151116 初版 151116 更新
例
\(\cos\left(\theta-\dfrac{\pi}{4}\right)=\dfrac{1}{2}\) を満たす θ
一般には,
\(\theta-\dfrac{\pi}{4} = \dfrac{\pi}{3}+2n\pi\),
\(-\dfrac{\pi}{3}+2n\pi\)
(n は整数)
すなわち,
\(\theta = \dfrac{7+24n}{12}\pi\),
\(\dfrac{-1+24n}{12}\pi\)
(n は整数)
0 ≦ θ < 2π では,
\(\theta = \dfrac{7}{12}\pi\),
\(\dfrac{23}{12}\pi\)
例
\(\cos\left(\theta-\dfrac{\pi}{4}\right) >\dfrac{1}{2}\) を満たす θ
一般には,
\(-\dfrac{\pi}{3}+2n\pi < \theta-\dfrac{\pi}{4}\)
\(< \dfrac{\pi}{3}+2n\pi\)
(n は整数)
すなわち,
\(\dfrac{-1+24n}{12}\pi < \theta\)
\(< \dfrac{7+24n}{12}\pi\)
(n は整数)
0 ≦ θ < 2π では,
\(0 \leqq \theta\)
\(< \dfrac{7}{12}\pi\),
\(\dfrac{23}{12}\pi < \theta\)
\(< 2\pi\)
例
\(\cos\left(\theta-\dfrac{\pi}{4}\right) <\dfrac{1}{2}\) を満たす θ
一般には,
\(\dfrac{\pi}{3}+2n\pi < \theta-\dfrac{\pi}{4}\)
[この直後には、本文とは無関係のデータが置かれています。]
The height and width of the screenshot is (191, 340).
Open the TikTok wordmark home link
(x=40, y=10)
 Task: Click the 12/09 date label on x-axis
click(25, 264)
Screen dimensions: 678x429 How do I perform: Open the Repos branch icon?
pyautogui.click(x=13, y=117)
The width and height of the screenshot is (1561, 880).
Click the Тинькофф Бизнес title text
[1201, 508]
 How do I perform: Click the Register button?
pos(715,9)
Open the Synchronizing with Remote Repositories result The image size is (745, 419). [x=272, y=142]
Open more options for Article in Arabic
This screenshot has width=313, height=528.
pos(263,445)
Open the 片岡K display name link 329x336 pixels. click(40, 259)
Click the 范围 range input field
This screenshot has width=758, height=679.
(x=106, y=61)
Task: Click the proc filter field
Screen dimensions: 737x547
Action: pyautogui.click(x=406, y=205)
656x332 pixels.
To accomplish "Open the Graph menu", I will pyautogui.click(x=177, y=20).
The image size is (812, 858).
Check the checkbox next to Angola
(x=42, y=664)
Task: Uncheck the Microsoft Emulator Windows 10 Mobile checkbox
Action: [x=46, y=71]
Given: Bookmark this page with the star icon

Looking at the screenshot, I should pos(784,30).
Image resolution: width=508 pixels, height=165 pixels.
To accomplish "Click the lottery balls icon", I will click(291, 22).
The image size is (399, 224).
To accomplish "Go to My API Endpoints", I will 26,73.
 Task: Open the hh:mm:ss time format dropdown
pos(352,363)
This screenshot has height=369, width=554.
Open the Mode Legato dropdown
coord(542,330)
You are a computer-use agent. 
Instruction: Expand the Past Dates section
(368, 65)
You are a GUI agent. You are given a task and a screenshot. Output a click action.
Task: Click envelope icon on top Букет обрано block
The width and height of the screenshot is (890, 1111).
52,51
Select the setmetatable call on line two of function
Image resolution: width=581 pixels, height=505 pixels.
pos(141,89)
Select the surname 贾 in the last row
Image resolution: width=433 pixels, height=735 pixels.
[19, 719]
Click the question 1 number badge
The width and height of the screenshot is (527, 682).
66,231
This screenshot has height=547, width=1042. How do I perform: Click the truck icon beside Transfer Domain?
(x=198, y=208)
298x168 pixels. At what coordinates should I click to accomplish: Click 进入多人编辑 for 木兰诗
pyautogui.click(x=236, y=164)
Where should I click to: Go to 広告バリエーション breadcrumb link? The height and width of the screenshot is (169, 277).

\(< \dfrac{5}{3}\pi+2n\pi\)
(n は整数)
すなわち,
\(\dfrac{7+24n}{12}\pi < \theta\)
\(< \dfrac{23+24n}{12}\pi\)
(n は整数)
0 ≦ θ < 2π では,
\(\dfrac{7}{12}\pi < \theta < \dfrac{23}{12}\pi\)